**EXERCISE:** Scan the entries below. Return every line that includes "will".

● ● ● ●

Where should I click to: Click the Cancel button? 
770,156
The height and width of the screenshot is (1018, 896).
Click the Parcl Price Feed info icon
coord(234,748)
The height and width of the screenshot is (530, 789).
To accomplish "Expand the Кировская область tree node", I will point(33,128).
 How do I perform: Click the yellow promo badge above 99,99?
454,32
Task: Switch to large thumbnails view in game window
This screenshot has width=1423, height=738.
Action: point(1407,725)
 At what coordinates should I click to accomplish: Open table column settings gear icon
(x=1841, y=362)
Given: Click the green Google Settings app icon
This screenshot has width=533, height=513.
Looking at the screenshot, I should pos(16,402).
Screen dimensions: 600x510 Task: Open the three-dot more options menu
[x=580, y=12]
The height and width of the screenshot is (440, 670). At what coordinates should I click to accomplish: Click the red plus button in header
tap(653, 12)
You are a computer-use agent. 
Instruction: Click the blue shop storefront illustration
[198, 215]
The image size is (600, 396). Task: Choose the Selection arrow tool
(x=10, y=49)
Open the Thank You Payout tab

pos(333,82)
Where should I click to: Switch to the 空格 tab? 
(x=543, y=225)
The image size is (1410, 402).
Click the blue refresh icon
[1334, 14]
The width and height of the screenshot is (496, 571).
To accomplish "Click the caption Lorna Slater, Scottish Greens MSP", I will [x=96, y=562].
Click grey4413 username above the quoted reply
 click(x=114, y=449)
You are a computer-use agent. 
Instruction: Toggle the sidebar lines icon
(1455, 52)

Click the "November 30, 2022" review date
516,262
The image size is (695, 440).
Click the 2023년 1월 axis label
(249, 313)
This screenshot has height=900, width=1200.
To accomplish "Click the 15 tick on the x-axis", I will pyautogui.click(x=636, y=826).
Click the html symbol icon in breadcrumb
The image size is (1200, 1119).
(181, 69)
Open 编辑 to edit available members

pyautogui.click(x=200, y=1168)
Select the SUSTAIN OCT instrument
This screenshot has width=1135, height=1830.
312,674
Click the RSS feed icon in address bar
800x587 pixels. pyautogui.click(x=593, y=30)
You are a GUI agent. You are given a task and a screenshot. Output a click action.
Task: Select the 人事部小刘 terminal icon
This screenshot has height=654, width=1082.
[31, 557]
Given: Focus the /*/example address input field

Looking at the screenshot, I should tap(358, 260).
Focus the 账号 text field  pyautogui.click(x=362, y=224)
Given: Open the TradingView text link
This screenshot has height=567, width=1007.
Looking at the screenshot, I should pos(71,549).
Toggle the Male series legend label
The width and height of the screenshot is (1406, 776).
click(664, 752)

● ● ● ●

**FINAL ANSWER:**
To accomplish "Expand the Кировская область tree node", I will point(33,128).
To accomplish "Click the caption Lorna Slater, Scottish Greens MSP", I will [x=96, y=562].
To accomplish "Click the 15 tick on the x-axis", I will pyautogui.click(x=636, y=826).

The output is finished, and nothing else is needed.